The sighs you hear are Republicans sighing some relief. Finally, the Romney campaign has a spokesman who can do what Mitt Romney has never been capable of doing — defend success and articulate a message of why we must reform our nation’s budget and support free markets.
After all the Romney campaign missteps and flubs of the past few weeks, I am encouraged. But we should be clear here: it is not enough, but it is an excellent start to a reboot.
     Erickson's on board. The WSJ has gotten what it wanted as has Bill Kristol. Newt Gingrich is not calling ti "Right wing social engineering" anymore:
    "Many commentators have suggested that plumping for Ryan was a 'high risk, high reward' strategy.
     "Those on the political right, tended to focus on the reward part of that equation."

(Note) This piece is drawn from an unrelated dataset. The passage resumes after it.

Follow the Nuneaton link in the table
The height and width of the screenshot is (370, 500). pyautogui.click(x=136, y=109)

      "Former governor of Florida Jeb Bush, described it as a "courageous choice".

      "Congressman Ryan's command of economic policy and the federal budget will prove invaluable as Governor Romney fights to reform government, accelerate job growth and rein in the out-of-control spending that has been a hallmark of President Obama's years in office," Bush said.

      "Media mogul Rupert Murdoch tweeted: "Thank God! Now we might have a real election on the great issues of the day. Paul Ryan almost perfect choice."

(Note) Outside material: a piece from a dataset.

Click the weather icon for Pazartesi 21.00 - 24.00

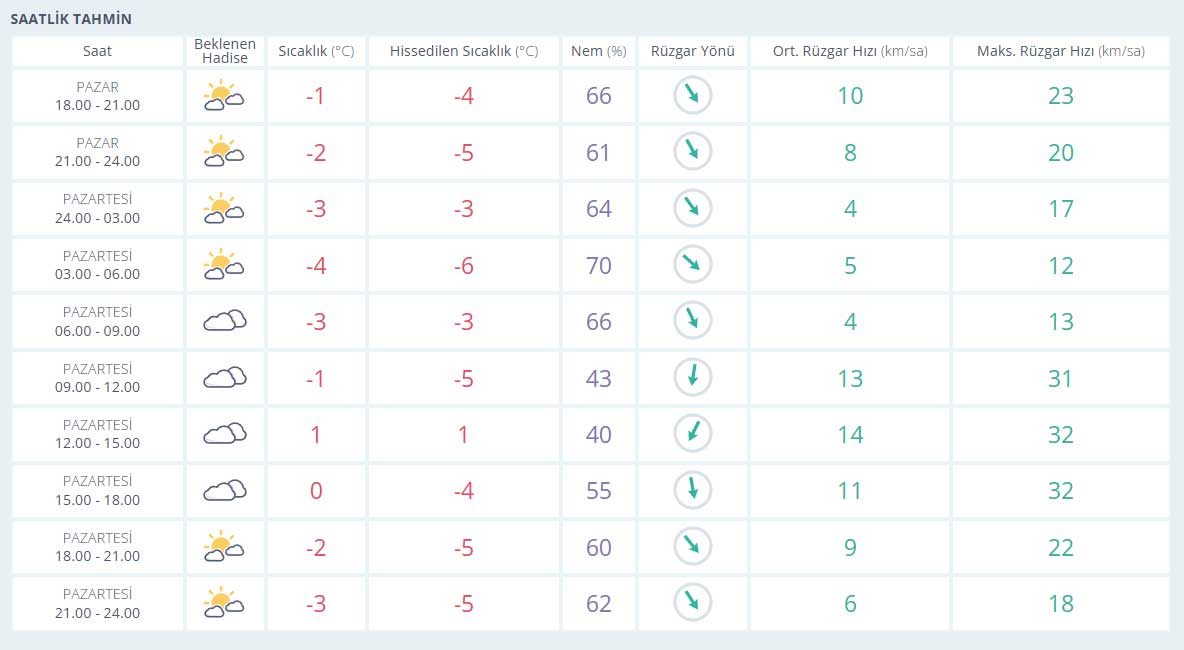224,603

     "Meanwhile, Newt Gingrich has seemingly had a change of heart since dismissing Ryan's tax plan earlier on in the primary season."

     "We're very, very happy," he told CNN, adding that the young Republican had grown into "one of the great intellectual leaders" in America today.

     "As to that "right-wing social engineering" comment, it appears that Ryan had "listened carefully" to the former House speaker in recent months and had now learned the error of his ways."

     http://www.guardian.co.uk/world/2012/aug/11/romney-ryan-choice-delights-both-sides?newsfeed=true

     Yet, liberals are pretty happy as well-none more than yours truly. I think Romney's pick is a home run-for the Democrats:

      "Meanwhile many Democrats were also whooping it up over the decision, in the belief that the pick would be unpopular with the public at large due to the swingeing spending cuts Ryan proposes."

      "Bill Burton, a former White House staffer and founder of leading Obama Super Pac Priorities USA, tweeted: "Romney picked one of the only people who could have had an impact in the race. But, not the way he wants."

      "It was a view that many shared."

      "Over at the Washington Post, liberal-leaning columnist Ezra Klein suggested that the move could play into president Barack Obama's hands."

      "He wrote: "Romney's original intention was to make the 2012 election a referendum on President Obama's management of the economy. Ryan makes it a choice between two competing plans for deficit reduction."

    "This election increasingly resembles the Obama campaign's strategy rather than the Romney campaign's strategy."

     "Meanwhile, Timothy Noah at the New Republic described the VP pick as a "fantastic stroke of luck" for Obama."

    "Presidents presiding over the sort of economy we have right now don't usually get re-elected. But a president handed the opportunity to run against a GOP ticket that's unabashedly in favor of abolishing Medicare – something even the Tea Party opposes – would probably win in November," Noah wrote.

     I'm not sure that I want to focus on deficit reduction. Certainly it should be pointed out that Ryan's plan does not in any shape for form reduce the deficit. But we should really make it simple: Do you want to end Medicare or don't you?

     There will be no ambiguity. Either I'm wrong and most Americans do want to do that. Or Paul Ryan and his conservative friends are. There is no middle ground for once. But it's a fight we have to want.